The rabbi told me after your funeral that your soul would linger in the house for a bit and then slowly leave by the end of shiva. I originally asked him if I would be able to notice and if it would make me feel better, he couldn't answer that, thankfully having no experience in this specific department, however, I can now. I continued to sleep in your bed after you were no longer here, I cannot explain why, but that is where I went every night. I swear I felt you hovering over the bed the first couple of nights, which by the way, (didn't we discuss ema has a thing about that). By Sunday night I wasn't being physically pulled to your room, and Aba and I got up to walk around the block on Monday. I slept in your bed on Monday night, but last night for the first time in 3 weeks, I didn't feel the need. I take it as a sign that you are moving through whatever the process really is, and I am thankful I have not held you back.

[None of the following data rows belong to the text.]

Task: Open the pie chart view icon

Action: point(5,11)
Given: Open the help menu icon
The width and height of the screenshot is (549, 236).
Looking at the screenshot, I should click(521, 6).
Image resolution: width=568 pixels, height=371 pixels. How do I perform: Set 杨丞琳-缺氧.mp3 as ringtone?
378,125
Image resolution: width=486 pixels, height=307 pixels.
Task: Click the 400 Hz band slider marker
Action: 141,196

Noam sang happy birthday specifically to you in the car yesterday on his own, unprompted after we were about 1/2 way home from the cemetery. I was able to catch it on video and it was so sweet. He knows you aren't here, so while he takes every opportunity to find you in pictures and talk about you he hasn't run into your room searching for you. I am a bit relieved about that honestly. Your older siblings are working through it all similarly to aba and I, not really sure how to process it all, feeling your absence, but so happy you aren't suffering. Laeya wanted to know if eating the ice cream made you wonder why you took so long to go to Gan Eden in the first place. Don't worry, we are not giving Meena your bedroom no matter how much she has begged, and she does miss you. Eventually, I have a great plan for your room so we all will have a space to come be with you, and we are probably going to keep your Rifton chair so you can continue to be an awesome goalie for Tzviki.
I have been going through videos and pictures of your life to create a video for your celebration that we have in about 3 weeks, that process has brought such a smile on my face seeing how smiley and happy you were during your first year and a half. I have to really sit down and figure out the specifics of the event to make sure we do it justice for you. I am channeling my inner Sonzee bear strength minute by minute and I thank you for sharing some with me. I hope you are settling into your new home well and that you are having the time of your life. So many people reached out to me yesterday and wished you a happy birthday. We have received so many notifications of donations being made in your honor, gifts, "thank you's" for bringing awareness and sharing your story, and Mimi and Miki even planted a huge avocado tree in their yard in your honor. I honestly do not know how to properly thank everyone for all of their love and support, and I hope you feel the love wherever you are.
I hope your birthday was as spectacular as I imagined it to be for you. I hope someone takes it as seriously as I do and you didn't feel like you were missing out. We did have cupcakes and cake in your honor as we would have if you were here. We miss you every second of every day and please feel free to send me signs you are doing ok (just please don't hover over the bed like your siblings do in the middle of the night).